Abstract

Background/Aims: This Phase III study examined the efficacy and safety of C.E.R.A., a continuous erythropoietin receptor activator, given once every 2 weeks (Q2W) via subcutaneous or intravenous injection using pre-filled syringes, for maintaining hemoglobin (Hb) levels in patients with chronic kidney disease (CKD) on dialysis who converted directly from epoetin therapy. Methods: Patients (n = 336) were randomized 1:1 to continue epoetin at their current dose, route and administration interval (once to three times weekly (QW–TIW)), or receive C.E.R.A. Q2W by the same route as previous epoetin treatment for 36 weeks. Dosage was adjusted to maintain patients’ Hb within ±1.0 g/dl of baseline value and within 10.0–13.5 g/dl. Primary endpoint was mean change in Hb between baseline and the evaluation period (weeks 29–36). Results: Mean change in Hb for C.E.R.A. and epoetin was 0.088 and –0.030 g/dl, respectively (endpoint Hb 11.93 and 11.86 g/dl, respectively).

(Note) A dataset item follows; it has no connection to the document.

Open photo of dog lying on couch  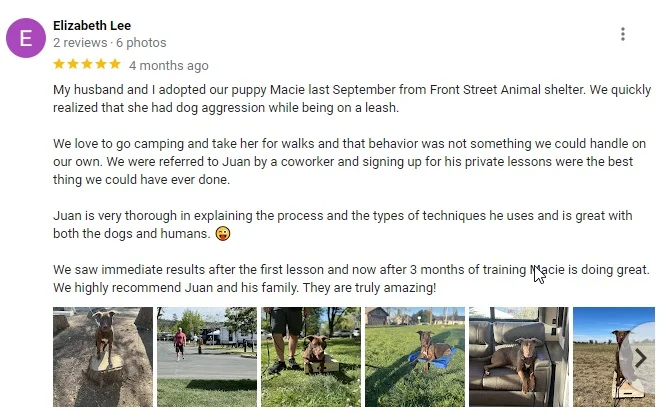click(519, 356)
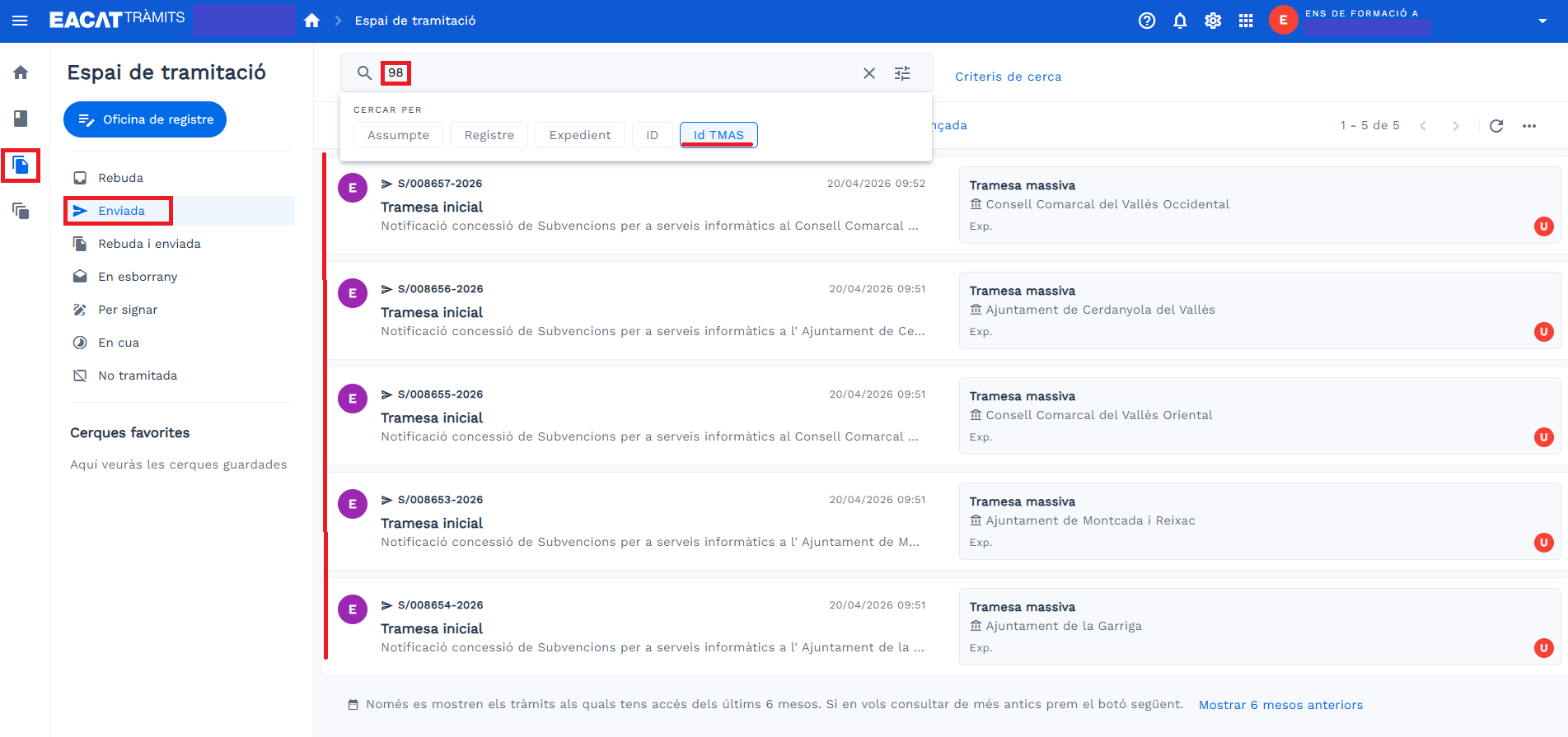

Analysis showed that C.E.R.A. was as effective as epoetin in maintaining Hb (p < 0.0001), and was well tolerated. The administration route had no impact on primary endpoint. Conclusion: Q2W C.E.R.A. administered using pre-filled syringes effectively maintains stable control of Hb in patients on dialysis who convert directly from epoetin QW–TIW.